SB – In terms of architectures, edge+global features would be really useful, and especially giving total charge would be cool. There’s a recent paper in JCIM where they looked at solvation free energies using NNs, and it looked a lot like what we’re doing, so that may be cool to look at. There’s also a model recently released by twitter that improves on stable diffusion, and they claim it can look 10 hops, so that would be really promising.
MS – In terms of distance, we’ll eventually want to capture conjugation effects. So I wonder if there’s some way to include some long-distance features but not others. Maybe it would start by designing a dataset to capture this.
SB – I think one way to do this would be to include specific features that capture this - For example we enumerate resonance forms and average formal charge. But the issue here is that resonance enumeration is combinatorial, so while I have some tricks to reduce this, but it still hits limits in big systems.
CBy – Could we look at atoms and say “oh, this is conjugated”. So maybe each atom could have some opinion on whether it’s conjugated, and is electron donating/withdrawing.
LW – I think this is where edge features would come in really handy, though calculating partial bond orders is a slow thing unto itself.
SB – The MGilson method may capture this
CBy – Maybe aromaticity could fill this gap
LW – Agree - Fitting to ESPs is a good ultimate goal. But as an intermediate goal, training to AM1BCC is a good bridge
CBy – “Blocker to rolling this out” – Shouldn’t we look at how these charges perform on coulombic interactions? Like, look at ddEs compared to AM1BCC?
DM – Maybe not “the same”, but “as good”
JW – Agree
MS – How does runtime look?
LW – Much faster than AM1BCC, probably a fraction of a second for even “big” small molecules
DM – Oh, potential legal problem - We may need to get approval from OpenEye since we’re using their data as a reference. I’ll reach out to Ant and Jeffs.
JW – Can we enumerate problems with rolling this out to a FF?
DM – Sulfur containing molecules -
JW – Troublesome hydrogens?
DM – Legal rights for training
MT – Ensure that an charge assignment engine can be packaged.
CBy – Runtime may be an issue here.
JW – Could we cut down runtime by using a lighter-weight ML model application engine (lighter than pytorch)
SB – I think it should be possible.
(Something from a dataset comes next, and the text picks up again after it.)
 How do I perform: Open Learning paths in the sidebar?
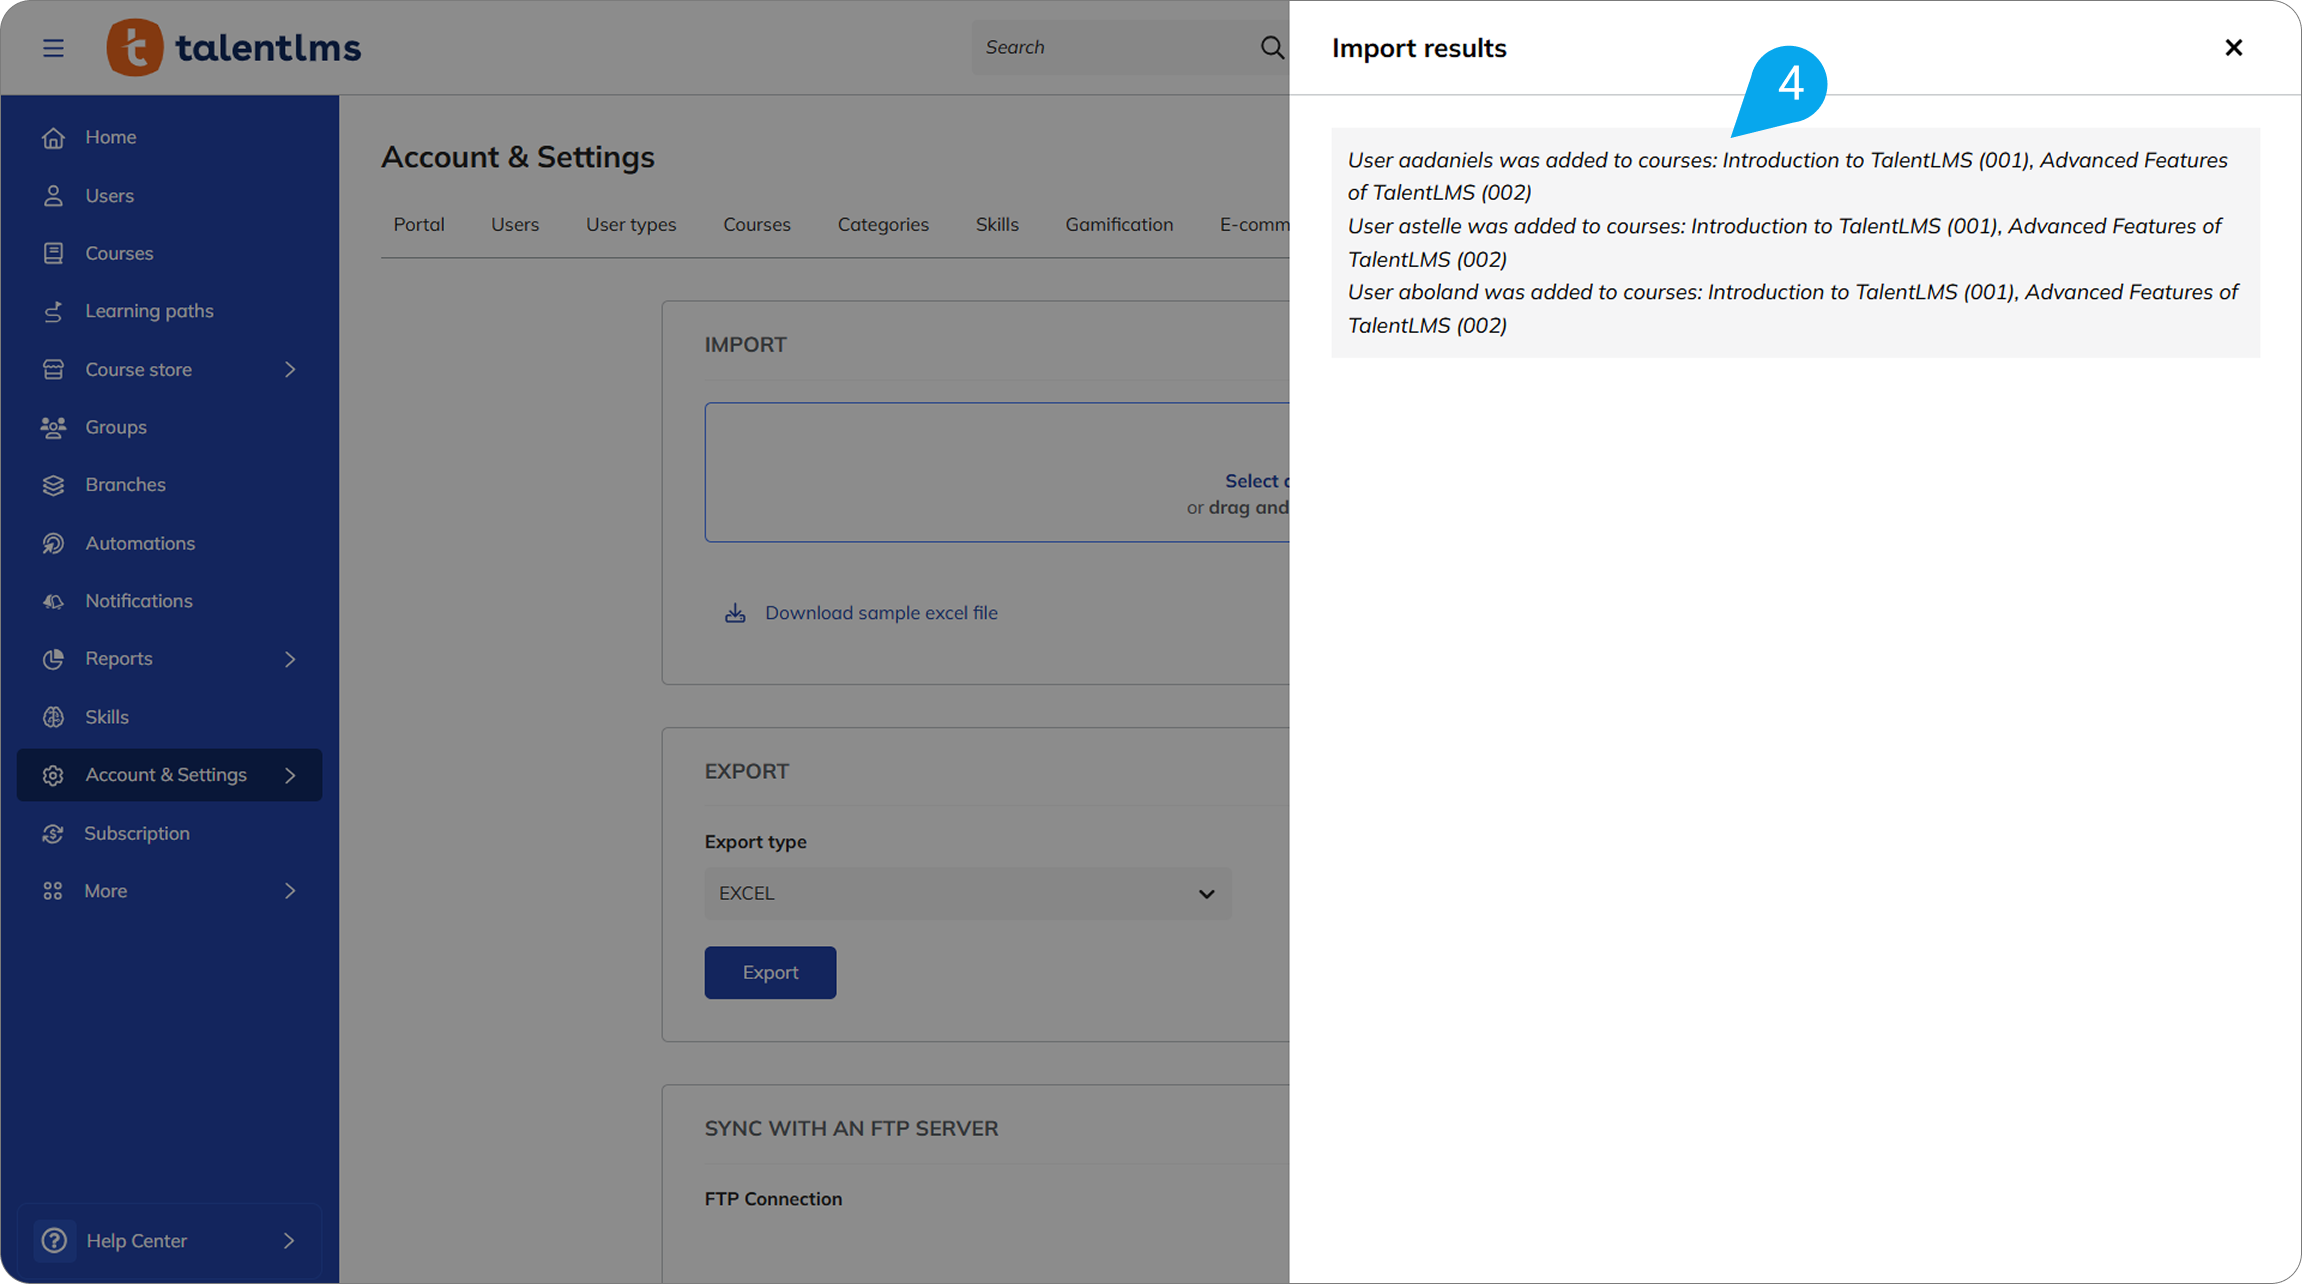(x=149, y=311)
Also look out for blockers related to DGL getting onto conda forge
LW – Are the people with power interested in getting DGL on conda forge?
SB – A lot of the issue is that DGL vendors a lot of subpackages that need to get ported to c-f. During my time the issue was metis. Now it may be something else.
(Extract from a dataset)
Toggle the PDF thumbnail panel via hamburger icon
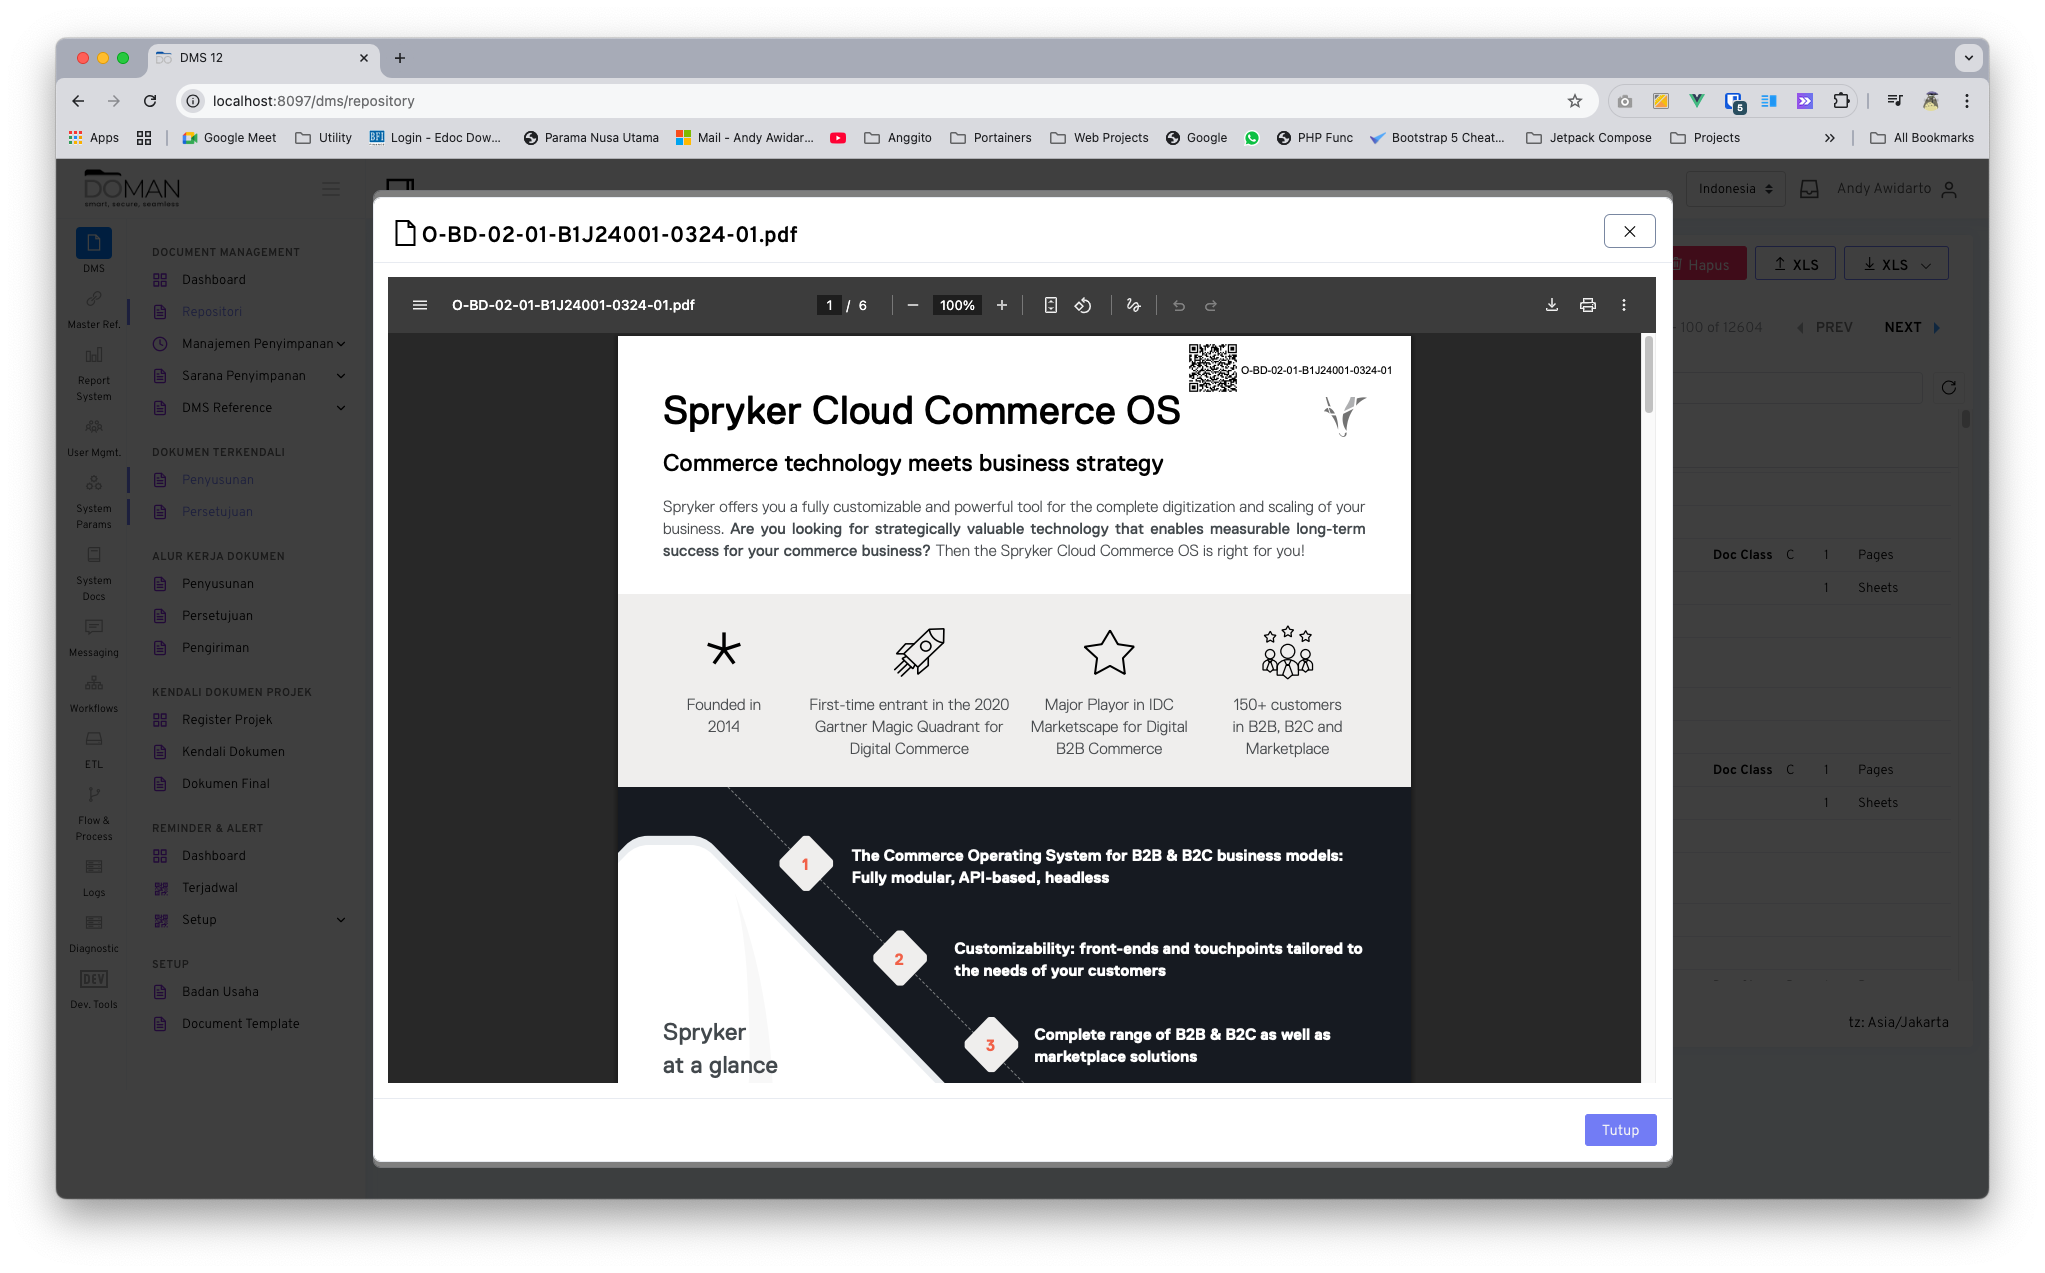 point(420,305)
MT – I think we shouldn’t rely on DGL getting ported, try to find a slimmed-down pytorch that we can use today.
MT – Needs to be a SMIRNOFF EP.
JW – I don’t think it needs to be put in the SMIRNOFF spec - It’ll just be a piece of software that says “I can provide AM1 charges”
JW – Would be good to put an entire protein through to check runtime and librarycharge-like outcome
MS – Crosslinked polymer that’s 100k atoms?
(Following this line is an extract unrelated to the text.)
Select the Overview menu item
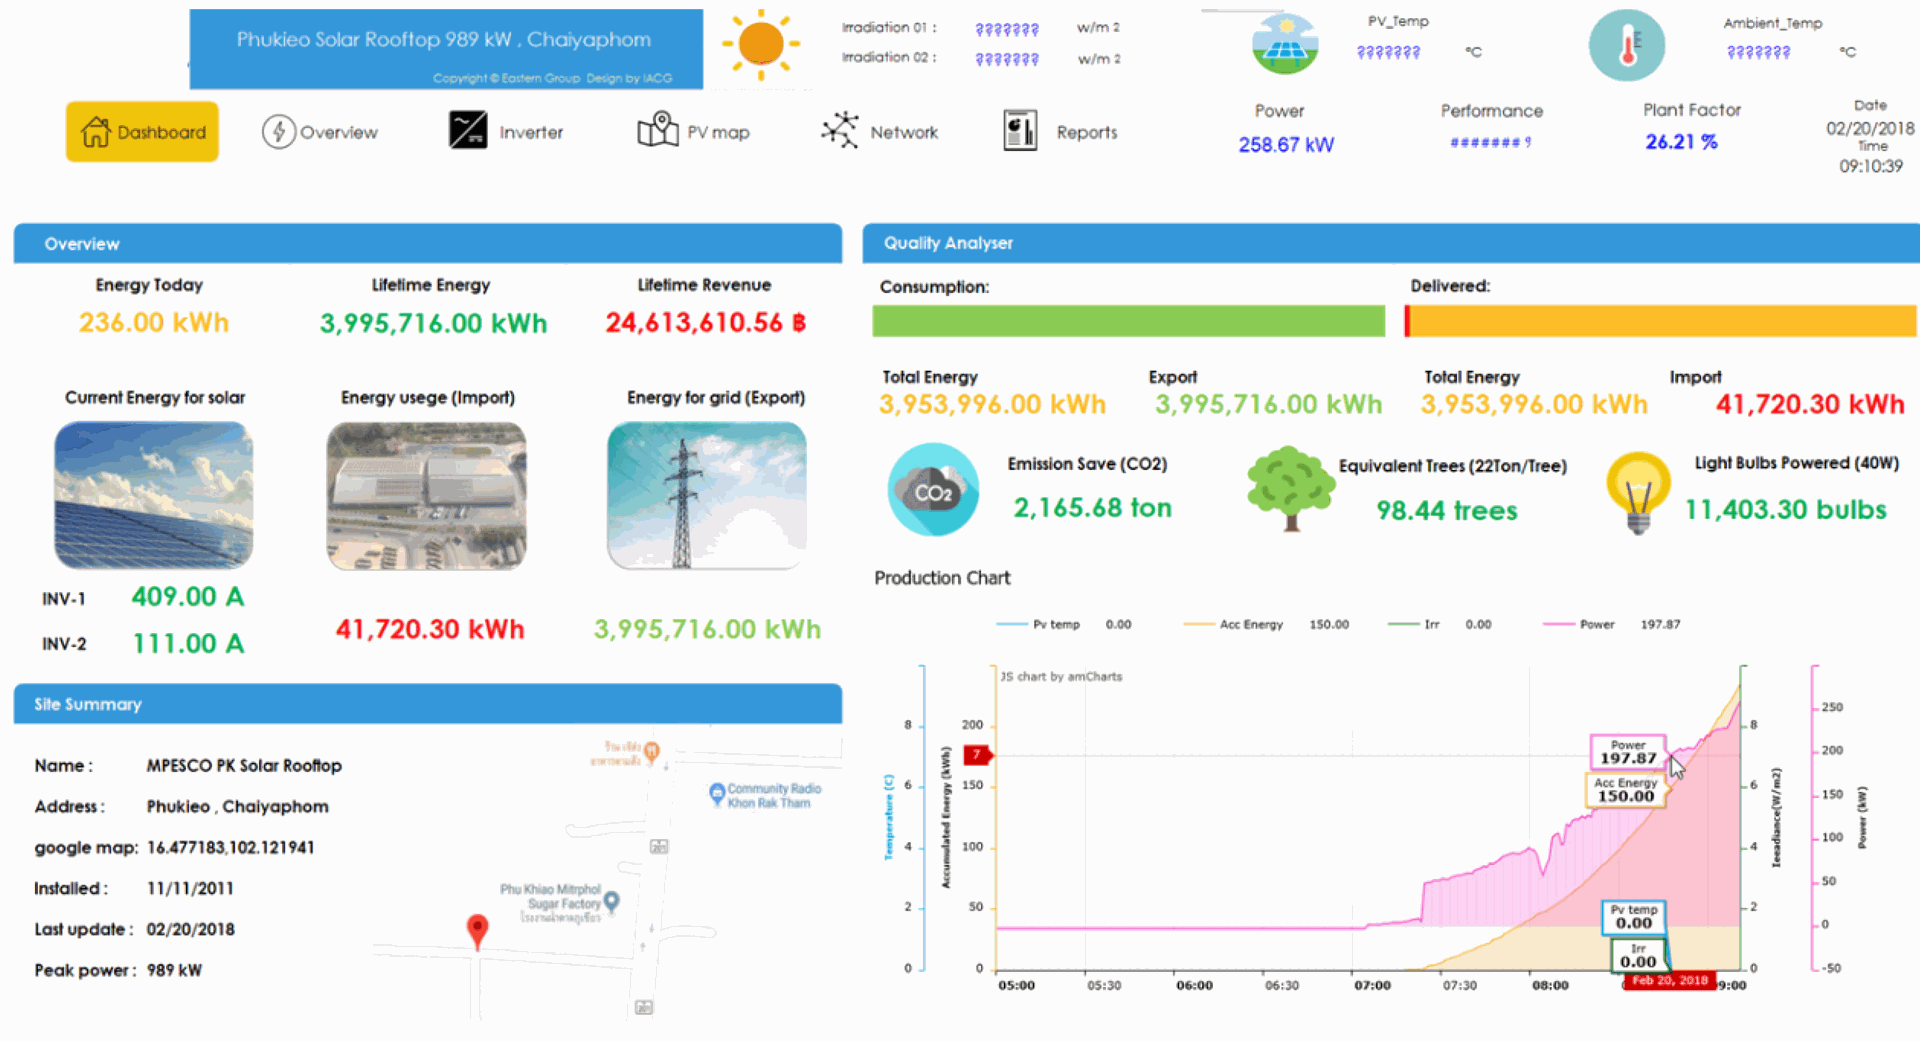The width and height of the screenshot is (1920, 1041). pyautogui.click(x=320, y=131)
CBy – Maybe a big conjugated polymer?
SB – I did GLUx300 earlier, this took 5-10 seconds, most of it was resonance enumeration.
SB – Guardrails on really weird inputs - Like checking for hydrogens with a +1.01 charge, and issueing a warning
MS – Maybe comparison to gasteiger?
CBy - MMFF isn’t too bad either.
JW – I think RDKit and OpenEye offer both.
LW – That’s a good idea. But running MMFF on a big molecule using my macbook.
SB – Even a population analysis would be good.
JW – We should reach out to Yuanqing and see how we can align efforts with espaloma.
JW – Other datasets?
SB – Chodera lab did NCI AM1BCC, maybe some others
DM – Maybe Enamine?
SB – Enamine technically says “dont pull all our stuff down”, but we emailed them and they said it’s fine. I’ll forward you the email.